“Kinda,” Xander said.
And then he kissed me again.
* * *
We crashedthrough the door of Xander’s apartment without letting go of each other from the moment he pounced on me.
“This is such a bad idea,” he murmured between biting kisses as he closed the door behind us.
“You wanna stop?” I asked, panting hard already, heartbeat thundering in my ears.
“Absolutely not,” he said as he pushed me down, the couch groaning under our combined weight when he followed, straddling my hips.
The sound I made when he kissed me again would’ve been embarrassing if it was with anyone but Xander. That was the thing, though. I didn’t feel like I had to be embarrassed in front of Xander.
Especially not when he was moaning into my mouth, stroking my still-tingling tongue with his own, shoving greedy fingers into my hair to tilt my head back so he could kiss me just like he wanted, deep and filthy but with a gentler hint of teeth this time.
A soft little mewl made him laugh against my cheek.
“Kitten,” he said.
Oh.

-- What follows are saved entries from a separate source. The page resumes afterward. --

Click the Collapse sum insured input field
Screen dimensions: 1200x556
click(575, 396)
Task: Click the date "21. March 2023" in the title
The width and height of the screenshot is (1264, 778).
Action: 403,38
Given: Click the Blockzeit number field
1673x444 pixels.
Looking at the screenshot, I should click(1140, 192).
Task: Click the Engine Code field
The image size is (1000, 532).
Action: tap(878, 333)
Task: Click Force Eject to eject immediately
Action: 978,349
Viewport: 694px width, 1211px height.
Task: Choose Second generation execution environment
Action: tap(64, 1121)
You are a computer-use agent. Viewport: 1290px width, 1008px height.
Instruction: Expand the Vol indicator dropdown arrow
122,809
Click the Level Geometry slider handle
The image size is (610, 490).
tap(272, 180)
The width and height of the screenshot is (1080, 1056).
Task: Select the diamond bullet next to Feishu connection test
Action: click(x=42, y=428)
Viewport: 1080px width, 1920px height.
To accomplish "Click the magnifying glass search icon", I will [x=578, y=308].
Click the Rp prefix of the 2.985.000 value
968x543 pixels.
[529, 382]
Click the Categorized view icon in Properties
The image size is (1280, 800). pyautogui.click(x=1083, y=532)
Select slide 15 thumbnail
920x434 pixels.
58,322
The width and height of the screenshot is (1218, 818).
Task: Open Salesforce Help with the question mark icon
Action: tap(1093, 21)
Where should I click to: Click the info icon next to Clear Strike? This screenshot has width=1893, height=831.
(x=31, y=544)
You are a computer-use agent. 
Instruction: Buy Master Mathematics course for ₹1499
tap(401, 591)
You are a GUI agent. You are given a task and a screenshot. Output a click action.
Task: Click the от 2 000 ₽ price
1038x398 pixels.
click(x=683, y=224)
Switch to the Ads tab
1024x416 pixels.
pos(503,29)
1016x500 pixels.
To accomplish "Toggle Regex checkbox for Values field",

Right.
I’d forgotten all about Orion.
“Sorry, buddy,” Xander said as he eased the kitten out of his jacket pocket and tucked it into what I couldn’t describe as anything other than a fluffy, kitten-sized sleeping bag. “You’re too little for a threesome.”
I snorted, stretching out on the couch as I watched him, brushing my thumb over my lower lip where he’d bitten me again—on purpose, this time.
Xander stared at me, throat working as he swallowed.
“What?” I asked.
“You’re really not doing it deliberately, are you?” he asked, head tilted, hands shoved in his jacket pockets again.
“Doing what deliberately?” I asked. “I can stop.”
Xander chuckled. “The thing where you’re the sexiest person I’ve ever met,” he said. “Guess it just comes natural.”
The sexiest person he’d ever met?
“Guess it does.” I shrugged. “But I’m not—”
“Gonna stop you right there,” Xander interrupted, moving back to the couch and easing himself onto it, straddling my hips again, settling himself into place this time. “Because if you’re about to say you’re not sexy, I have to object.”
I thought about telling him I wasn’t anyway, but then he was kissing me again and it didn’t really matter what I thought. Besides, blood was flowing away from my brain right now, and thinking was less appealing than pushing up the hem of Xander’s t-shirt to trail my fingers over his warm skin.
“Relax,” he murmured between kisses. “You’re so—oh. Oh, uh,” he backed off, frowning, and I barely stifled the most pathetic sound known to man. “Is this the strangers thing?”
I blinked at him. He’d remembered.
Of course he had. Xander never forgot anything I messaged him, why should he forget things I said in person?
“You don’t feel like a stranger,” I said softly.
The worry melted away from his face and turned into the most charming version of his smile I’d seen yet, soft and open.
“No, you don’t feel like a stranger to me, either,” he confessed, tucking a strand of hair behind my ear with the same gentle fingers that handled tiny, fragile kittens. “I feel like I’ve been waiting for this.”